#### [Task goal]
The reply is to be the lines from the one with "Task: Open the Schedule calendar icon" through the last line of the records below, each retyped exactly, with pictures left out.

· · · · ·

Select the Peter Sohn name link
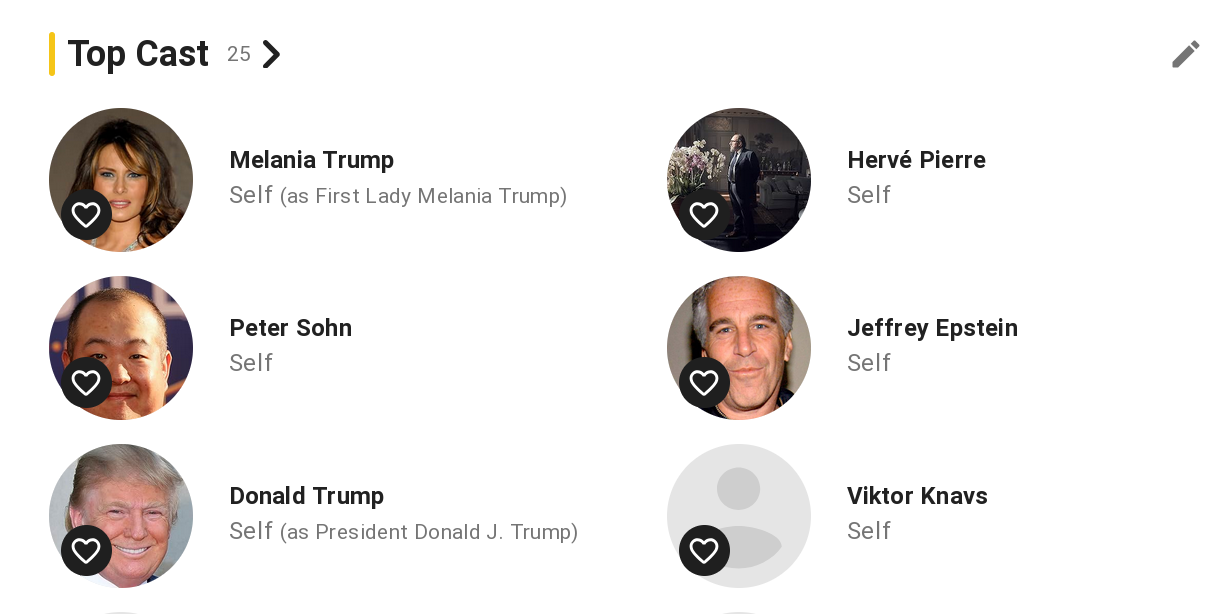This screenshot has width=1211, height=614. 290,328
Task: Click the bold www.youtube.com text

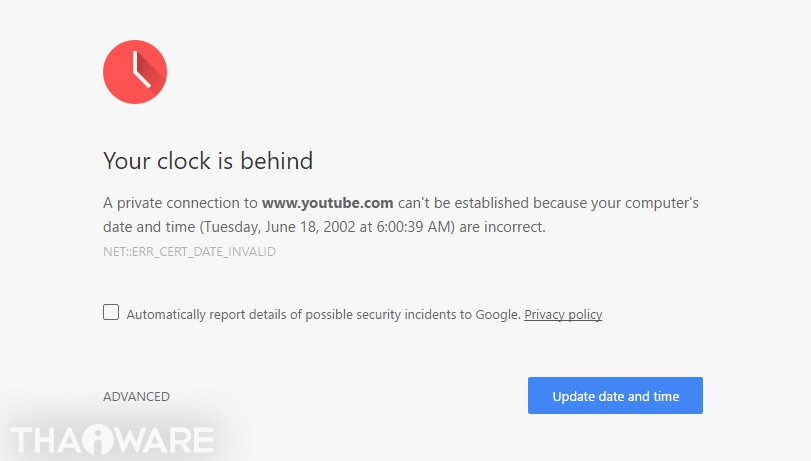Action: [327, 203]
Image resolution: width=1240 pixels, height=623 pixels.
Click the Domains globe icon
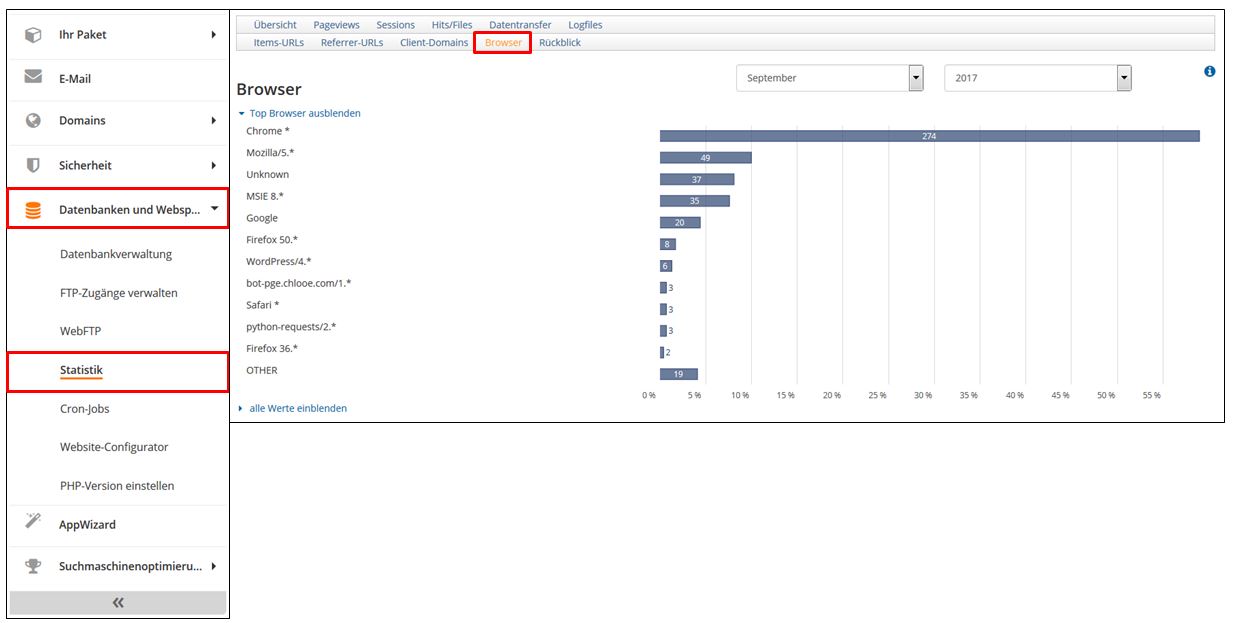(x=33, y=121)
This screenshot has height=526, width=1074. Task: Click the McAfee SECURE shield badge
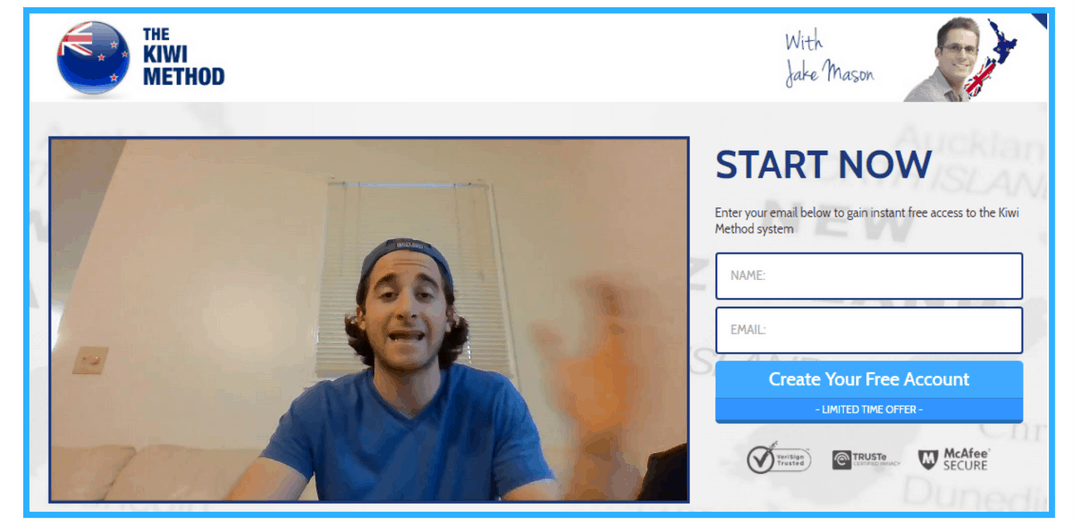954,459
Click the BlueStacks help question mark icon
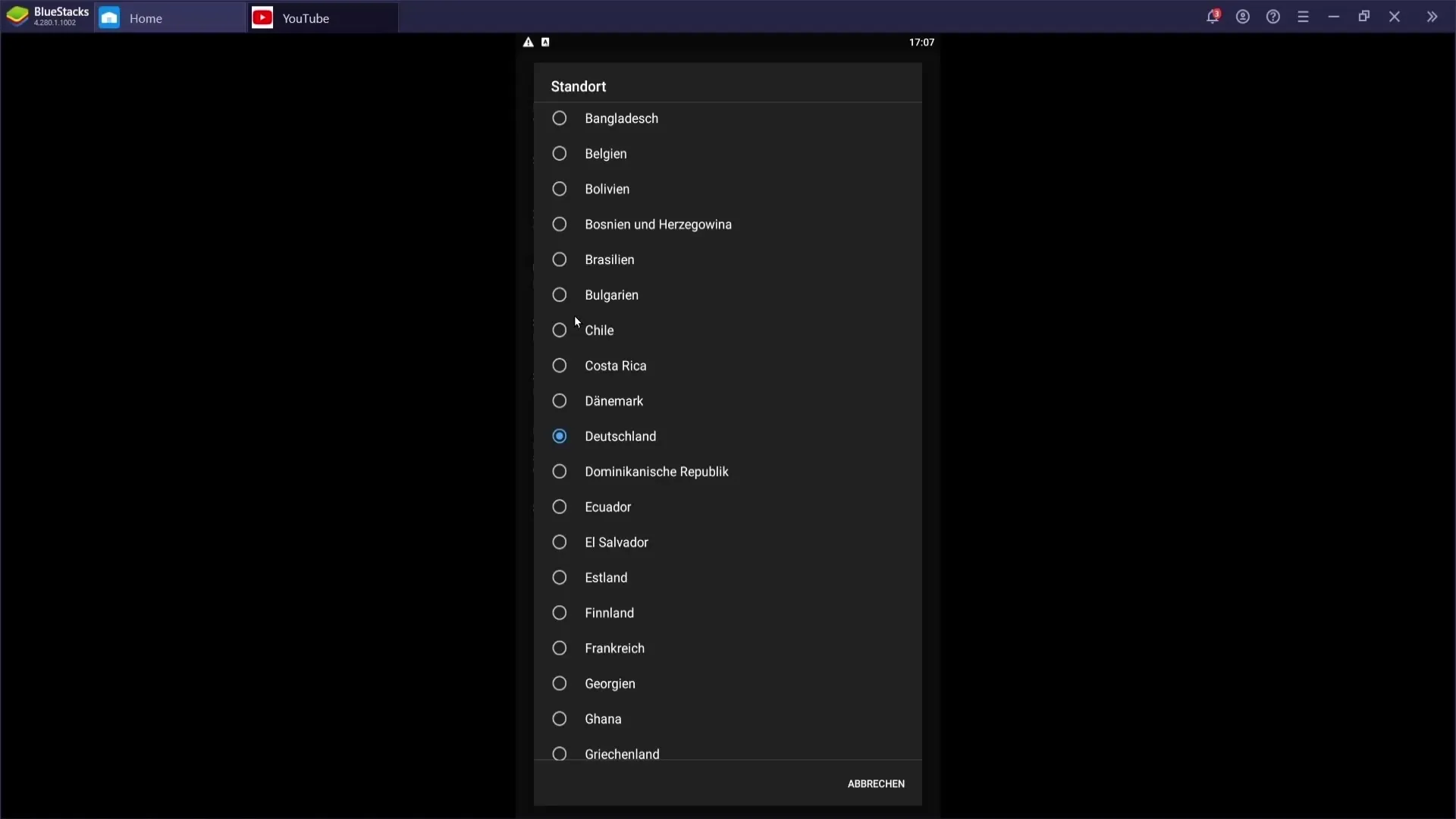Viewport: 1456px width, 819px height. point(1274,17)
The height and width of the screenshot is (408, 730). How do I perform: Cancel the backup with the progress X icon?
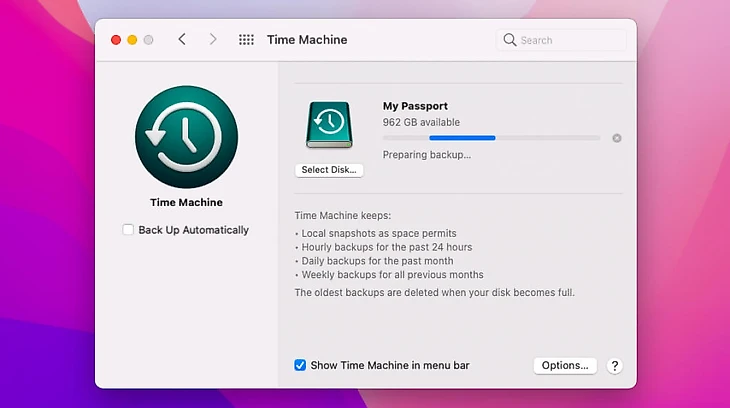617,138
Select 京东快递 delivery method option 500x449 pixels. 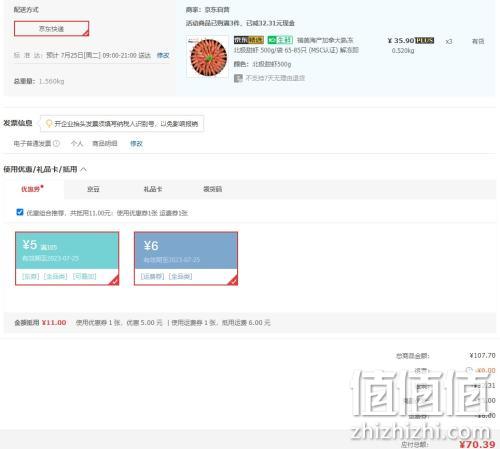coord(52,29)
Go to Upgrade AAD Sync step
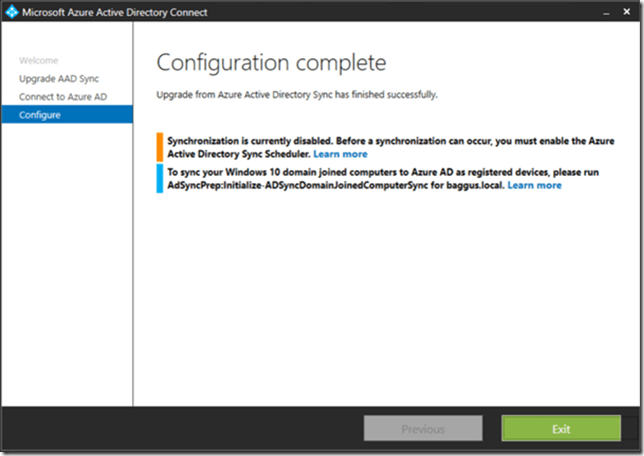This screenshot has width=644, height=456. click(x=58, y=79)
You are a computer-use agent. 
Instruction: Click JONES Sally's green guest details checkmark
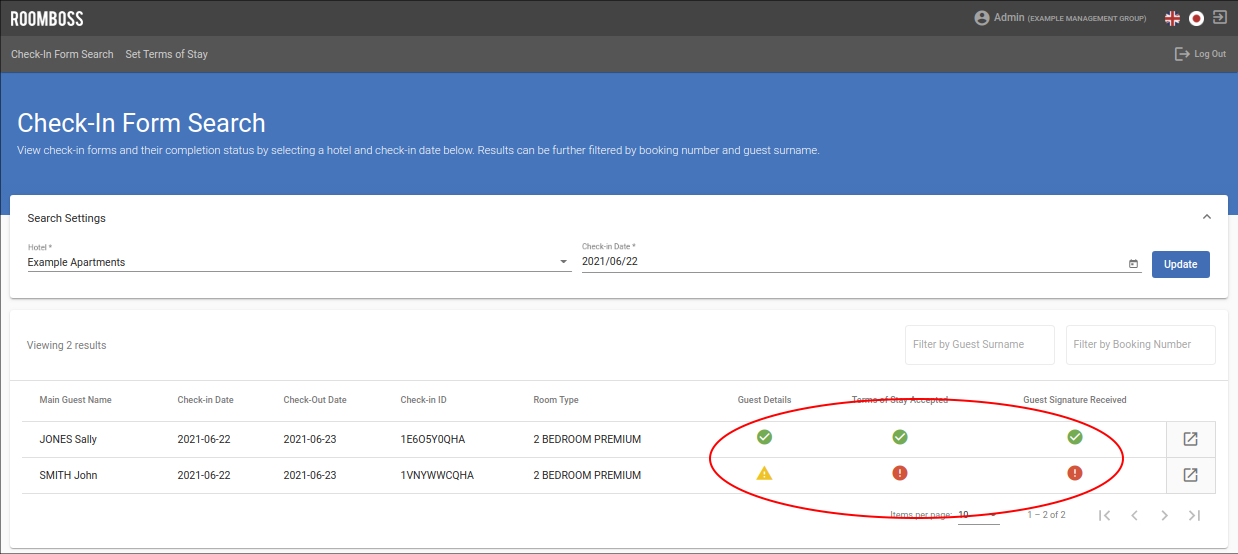click(x=764, y=437)
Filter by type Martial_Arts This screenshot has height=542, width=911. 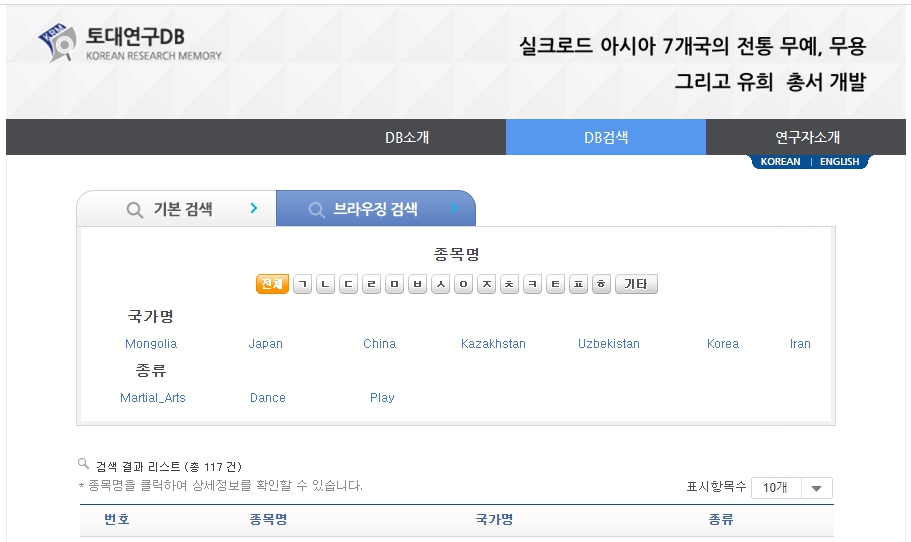click(153, 398)
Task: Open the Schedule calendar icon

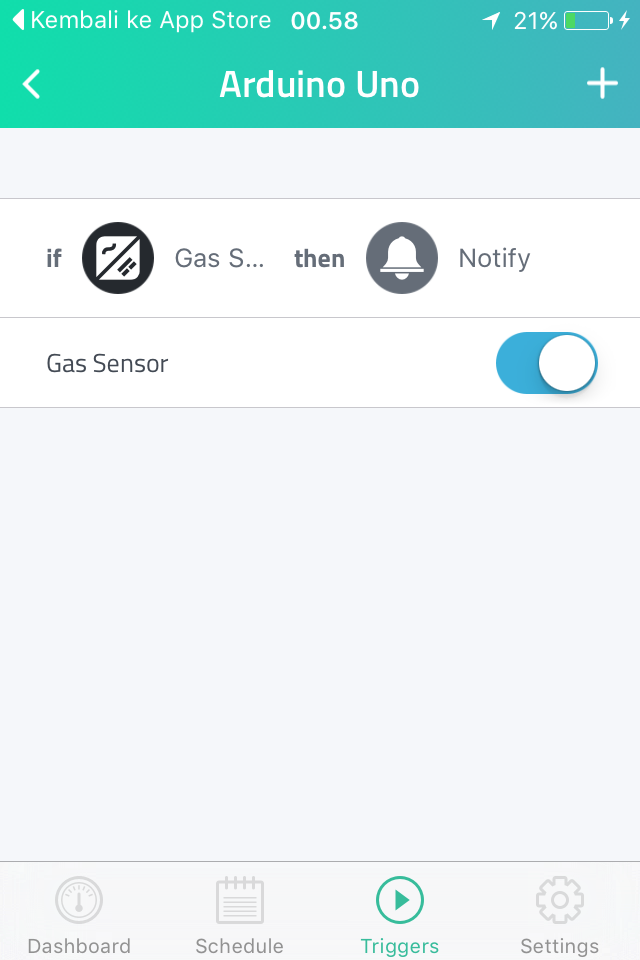Action: [239, 900]
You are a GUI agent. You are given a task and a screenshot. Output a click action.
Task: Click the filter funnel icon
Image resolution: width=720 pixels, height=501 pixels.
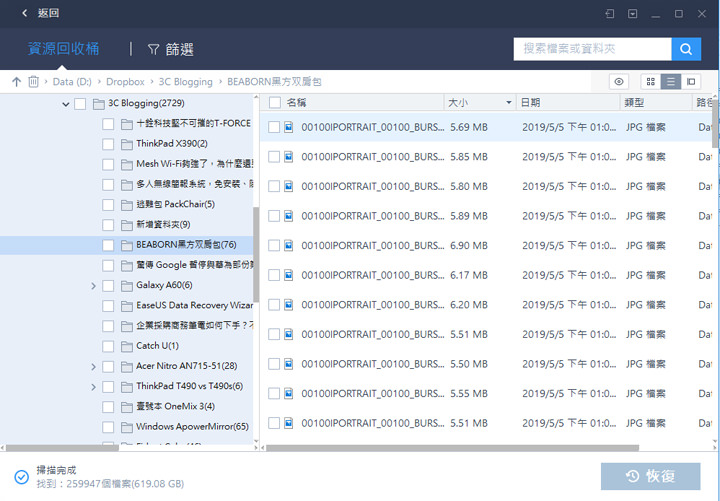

· · · · ·

#### [Your solution]
Task: Open the Schedule calendar icon

Action: [239, 900]
You are a GUI agent. You are given a task and a screenshot. Output a click action.
Task: Click the filter funnel icon
Image resolution: width=720 pixels, height=501 pixels.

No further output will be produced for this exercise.